EXTRACT TO READ:
####################

The last major change to the CPA exam was 5 years ago, and the new version of the exam debuting April 2017 has been 3 years in the making. In 2014, the AICPA conducted a practice analysis and received national input from multiple sources including academic institutions, public accounting firms, industries and businesses, state societies, and boards of accountancy. This practice analysis concluded that the profession was in support of making changes to the test to measure the high-order skills that better reflect the responsibilities and tasks of newly licensed CPAs. It’s no secret that problem-solving and critical thinking are de rigueur of the CPA profession, and these changes are meant to better reflect the analytical requirements of the profession as opposed to traditional test-taking skills of memorizing and recalling information. The weight of remembering and understanding will still be important applications going forward, but their weight in the scoring will decrease from 60%-40% to about 50%-50% in AUD, FAR, and REG.

BEC and REG will see the biggest changes, as evidenced by the testing time increase of one hour for each of these sections. Task-based simulations are completely new to the BEC exam, and candidates can expect 4-5 of these simulations in addition to the written communication portion that is unique to this exam, and will remain the same. In BEC, multiple-choice questions will make up 50% of scoring, while 35% will come from task-based simulation and 15% will come from the written communication section.  REG is the only section in which multiple-choice questions will increase (though only by 4 questions), and task-based simulations will increase from 6 to 8-9.

####################

WORK TO BE COMPLETED:
Return the CPA exam text word for word, starting at "BEC and REG" and ending at "from 6 to 8-9.". The data that follows has nothing to do with this.

MATERIAL:
####################

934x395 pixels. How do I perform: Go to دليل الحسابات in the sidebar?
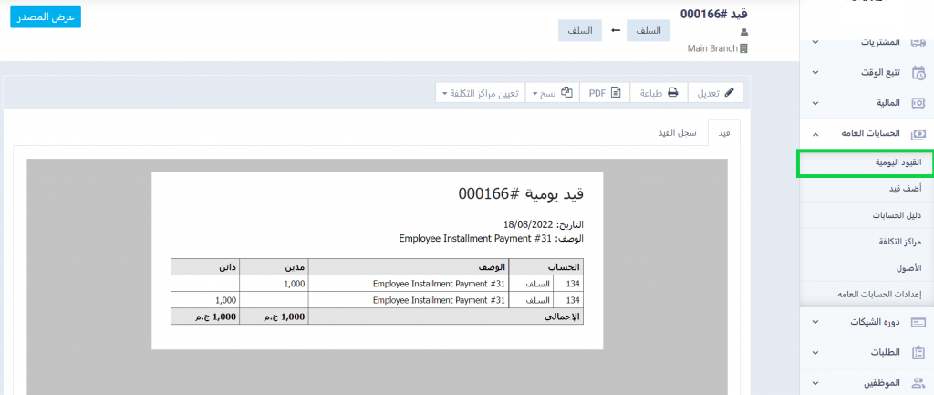[x=896, y=215]
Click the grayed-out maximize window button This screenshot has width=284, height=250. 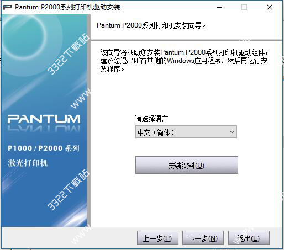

####################

RESPONSE TO THIS EXERCISE:
BEC and REG will see the biggest changes, as evidenced by the testing time increase of one hour for each of these sections. Task-based simulations are completely new to the BEC exam, and candidates can expect 4-5 of these simulations in addition to the written communication portion that is unique to this exam, and will remain the same. In BEC, multiple-choice questions will make up 50% of scoring, while 35% will come from task-based simulation and 15% will come from the written communication section.  REG is the only section in which multiple-choice questions will increase (though only by 4 questions), and task-based simulations will increase from 6 to 8-9.